I'm trying to envision how a rubber glove completely blocks a drain. Perhaps by partially blocking the drain, then catching hair and other particles - but on what? Perhaps on something else sticking into the drain - a root? Some other partial blockage?

Whatever; let's imagine pouring some solvent into the drain. For now, let's forget the PVC pipe: it is much thicker than the glove and will not dissolve before the glove does. As soon as the glove dissolves, the built-up head of solvent should flush away and prolonged rinsing with water will pretty much clean off the PVC pipe.

Unless the glove is caught on some projection and merely softens, while the 5 gallons of solvent drips away over a few minutes, leaving the glove softened and intermixed with the other captured trash. Now the problem has intensified. As solvent dissipates, the glove will become the adhesive that binds the trash together and to the PVC. But then the solution will be obvious: discover where the blockage is (with your snake), then remove that portion of the pipe and replace it. And don't do that ever again.

But if you insist on a chemical solution, I suggest air: pump up the pipe with a tire pump or one of those air blasters for toilet blockages and push the blockage down to larger pipe. It would also be helpful to load the blocked pipe up to your drain opening with a solution of dish detergent for lubrication and to decrease the volume that you have to pressurize.
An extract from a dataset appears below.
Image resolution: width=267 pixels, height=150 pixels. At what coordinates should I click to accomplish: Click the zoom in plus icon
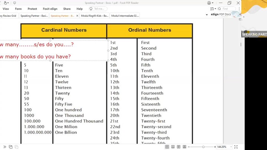pos(214,147)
If you must get more aggressive, there are tables of glove resistance (https://www.augusta.edu/services/ehs/chemsafe/PDF%20files/gloveselechart.pdf) online, but it would be easier to do your own experimenting. Since you have suspected it is a rubber glove, you might have other rubber gloves available that you could put into various solutions for a few hours or days to see how the glove behaves. But I think the glove is only part of the problem, and a good commercial drain cleaner would attack what I suspect is the helper-blocker, and dissolve that, and alkali isn't too gentle with latex rubber anyway (although the chart suggests natural rubber withstands alkali fairly well - except for ammonia). Also bleach is tough on natural rubber. Of course, YOU MUST NOT EVEN THINK OF MIXING AMMONIA WITH BLEACH!!!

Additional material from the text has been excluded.